はじめに
本書の目的
本書は、退職代行サービス業界の元祖とされる「EXIT」について、創業背景から現在の業界状況までをわかりやすく整理することを目的としています。EXITの事業構造や法的課題、類似サービスとの違い、内定辞退代行の先駆け「リクセル」、後発の「モームリ」との関係、そして2025年のモームリ家宅捜索が業界に与えた影響までを丁寧に解説します。
読者対象
- 退職代行サービスに関心がある方
- 人事や労務に携わる方
- 業界の変遷を知りたい一般読者
本書の構成と読み方
全8章で構成し、まず第1章で本書の全体像を示します。第2章以降で創業背景やビジネスモデル、過去の類似サービス、主要企業の動向、そして業界への影響を順に解説します。

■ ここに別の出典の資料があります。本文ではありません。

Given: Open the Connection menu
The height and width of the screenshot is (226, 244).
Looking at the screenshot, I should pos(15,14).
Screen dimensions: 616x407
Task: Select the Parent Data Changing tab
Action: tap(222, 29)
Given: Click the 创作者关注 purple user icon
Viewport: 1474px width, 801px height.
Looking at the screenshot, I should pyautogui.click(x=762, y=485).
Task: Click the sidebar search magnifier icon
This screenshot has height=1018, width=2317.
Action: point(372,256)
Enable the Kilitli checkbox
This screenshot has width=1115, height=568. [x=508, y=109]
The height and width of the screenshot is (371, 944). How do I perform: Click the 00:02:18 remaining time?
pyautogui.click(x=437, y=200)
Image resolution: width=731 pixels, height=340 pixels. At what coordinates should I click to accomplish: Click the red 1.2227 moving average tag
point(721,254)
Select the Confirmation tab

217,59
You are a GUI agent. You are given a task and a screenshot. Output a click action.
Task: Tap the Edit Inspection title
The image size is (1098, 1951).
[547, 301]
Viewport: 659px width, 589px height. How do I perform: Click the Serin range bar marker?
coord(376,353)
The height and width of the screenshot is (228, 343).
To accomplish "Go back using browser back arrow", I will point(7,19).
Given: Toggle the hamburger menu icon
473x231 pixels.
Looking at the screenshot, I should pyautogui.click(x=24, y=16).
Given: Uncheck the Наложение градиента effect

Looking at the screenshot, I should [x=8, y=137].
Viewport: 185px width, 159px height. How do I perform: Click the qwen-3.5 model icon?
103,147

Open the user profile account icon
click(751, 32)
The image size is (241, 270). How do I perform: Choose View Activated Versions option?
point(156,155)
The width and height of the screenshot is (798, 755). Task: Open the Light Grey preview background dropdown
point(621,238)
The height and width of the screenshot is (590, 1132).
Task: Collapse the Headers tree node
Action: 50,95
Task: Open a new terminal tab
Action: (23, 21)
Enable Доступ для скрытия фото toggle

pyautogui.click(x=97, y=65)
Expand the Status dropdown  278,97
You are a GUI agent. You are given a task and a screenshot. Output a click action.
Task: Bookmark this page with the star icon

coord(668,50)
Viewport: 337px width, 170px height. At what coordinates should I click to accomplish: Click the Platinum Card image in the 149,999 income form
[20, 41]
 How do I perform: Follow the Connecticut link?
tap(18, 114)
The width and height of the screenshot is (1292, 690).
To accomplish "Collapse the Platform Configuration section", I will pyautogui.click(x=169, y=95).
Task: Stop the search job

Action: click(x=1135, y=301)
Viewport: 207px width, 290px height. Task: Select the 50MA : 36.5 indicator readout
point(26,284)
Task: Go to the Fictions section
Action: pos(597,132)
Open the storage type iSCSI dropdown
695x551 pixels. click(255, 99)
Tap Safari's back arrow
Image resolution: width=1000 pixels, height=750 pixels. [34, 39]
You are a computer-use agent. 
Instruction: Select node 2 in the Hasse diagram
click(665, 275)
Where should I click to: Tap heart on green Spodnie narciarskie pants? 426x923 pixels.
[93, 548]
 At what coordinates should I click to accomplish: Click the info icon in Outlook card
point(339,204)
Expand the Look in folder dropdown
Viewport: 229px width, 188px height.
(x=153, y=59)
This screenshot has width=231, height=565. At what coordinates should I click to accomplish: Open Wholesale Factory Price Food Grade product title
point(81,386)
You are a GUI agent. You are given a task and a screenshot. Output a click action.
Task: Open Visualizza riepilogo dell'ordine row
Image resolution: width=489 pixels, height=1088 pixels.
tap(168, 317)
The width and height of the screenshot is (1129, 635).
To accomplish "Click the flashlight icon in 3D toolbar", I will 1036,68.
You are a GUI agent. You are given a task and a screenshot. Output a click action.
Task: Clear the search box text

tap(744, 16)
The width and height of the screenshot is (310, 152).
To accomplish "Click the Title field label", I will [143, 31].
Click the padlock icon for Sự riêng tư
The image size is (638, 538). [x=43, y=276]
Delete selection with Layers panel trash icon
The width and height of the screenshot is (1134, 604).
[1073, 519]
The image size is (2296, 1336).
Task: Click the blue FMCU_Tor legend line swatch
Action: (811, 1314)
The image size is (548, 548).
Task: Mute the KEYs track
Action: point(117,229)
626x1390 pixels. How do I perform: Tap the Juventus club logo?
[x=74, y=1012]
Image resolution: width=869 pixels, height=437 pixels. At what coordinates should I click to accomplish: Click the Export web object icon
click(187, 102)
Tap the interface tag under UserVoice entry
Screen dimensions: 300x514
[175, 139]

専門用語はできるだけ避け、具体例を交えて丁寧に説明しますので、初めての方でも読み進めやすくなっています。
退職代行サービスの起源とEXITの創業背景
創業のきっかけ
退職代行の元祖はEXITで、2017年初頭に日本で初めての退職代行サービスとして創業されました。創業者は岡崎氏と新野氏の共同創業で、小学校の同級生という強い信頼関係が土台になっています。二人は働き方や職場での悩みが増える一方、社内で退職を伝えづらい人が多いことに気づき、第三者が橋渡しする仕組みを作ろうと考えました。
初期のサービスモデル
EXITは当初、依頼者が会社に行けないことを伝えるだけのシンプルなモデルを採用しました。具体的には、依頼者の代わりに「本日は出社できない」「退職の意思がある」と会社に伝える役割に限定しました。こうすることで、法律に触れるリスクを避けつつ、依頼者の精神的負担を軽くしました。
法的リスクの回避と配慮
退職に関する手続きや交渉を代行すると、弁護士法などの法的問題が生じるおそれがあります。EXITは初期段階でその点を慎重に検討し、直接の交渉や書類作成など法的業務に踏み込まない線引きをしました。結果として多くの人が安全に利用できる入口として機能しました。
当時の反響とその後の展開
創業当初は賛否両論がありましたが、実際に助かったという声が集まり、認知度が高まりました。その後、サービス内容の拡張や提携によって、より幅広いニーズに応えるようになっていきます。EXITの登場は、退職をめぐる選択肢を増やし、後続サービスの誕生にもつながりました。
EXITのビジネスモデルと法的課題の解決
ビジネスモデルの発案
EXITはまず市場のニーズと労働者の立場を調査しました。多くの相談者が「直接言いにくい」「手続きが分からない」と感じており、そこにサービス価値があると判断しました。料金は明瞭に設定し、代行の手順を分かりやすく示すことで利用者の不安を減らしました。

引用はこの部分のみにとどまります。